■ DOCUMENT TEXT ■
The music of Sirens, the harmony of spheres, Plato’s dodecahedron and not only. The important role accorded to sacred geometric music in the Pythagorean school.

*“In the beginning you will come where the sirens are, who fascinate anyone who touches with his bow their shores”* (Homer. Odyssey XII, 52-54). The Odyssey is a poem on the back home, very likely of a soul. From Arturo Reghini’s “I Numeri Sacri nella Tradizione Pitagorica Massonica” or “ Sacred Numbers in Traditional Pythagorean Masonry” posthumous published in Roma 1947. Fourth Chapter: *“*…….the golden part, the division of the circumference into ten and five equal parts, to pentalpha, to dodecahedron, and the harmonic median of the extreme segments of the two Tetractys formed with the elements of these two figures. We have seen that the catechism of Acousmatics places in the sanctuary of Delphi “the Tetractys wherein is the harmony in which Sirens are……”

Sirens, from Greek Σειρήν Seirḗn – pl.: Σειρῆνες Seirênes, were originally bird form religious characters featured by a seductive lure. Homer presents them as enchanting marine singers dwelling by Scylla and Charybdis. Legend has that the mariners who surrendered to their charms and landed on the island, then were dying.

■ TASKS TO PERFORM ■
a) List every person in the page on Sirens and Pythagorean music whose name is attached to a work or an idea.
b) Transcribe the passage of the page on Sirens and Pythagorean music from "Sirens, from Greek" up to and including "then were dying.".

■ DATA SEGMENT ■
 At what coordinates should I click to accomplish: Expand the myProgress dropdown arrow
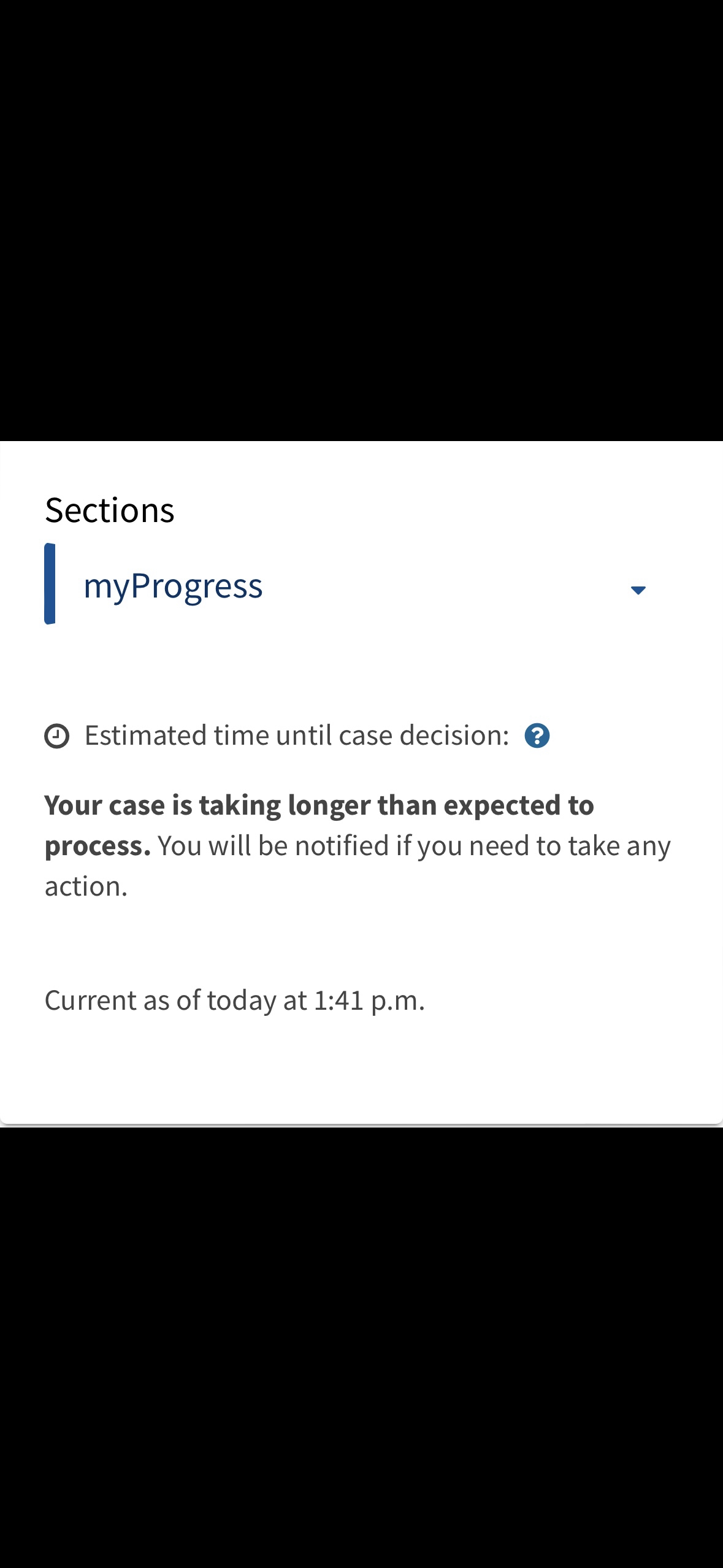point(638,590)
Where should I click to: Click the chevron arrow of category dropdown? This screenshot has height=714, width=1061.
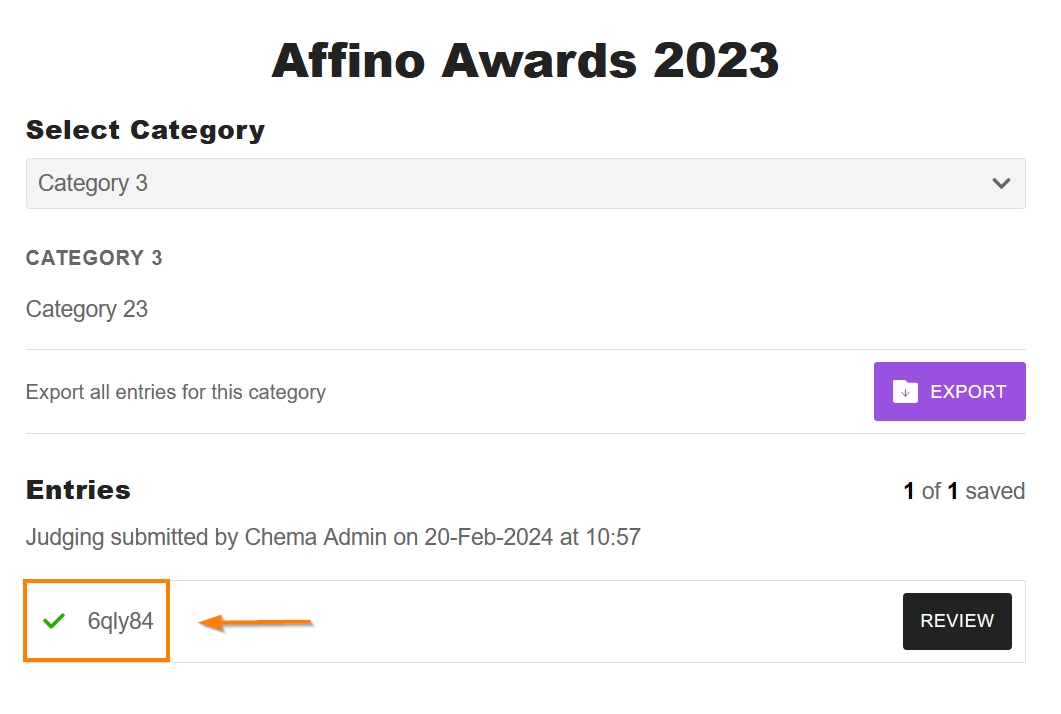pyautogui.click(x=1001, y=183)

■ FINAL RESULTS ■
a) Plato, Homer, Arturo Reghini

b)
Sirens, from Greek Σειρήν Seirḗn – pl.: Σειρῆνες Seirênes, were originally bird form religious characters featured by a seductive lure. Homer presents them as enchanting marine singers dwelling by Scylla and Charybdis. Legend has that the mariners who surrendered to their charms and landed on the island, then were dying.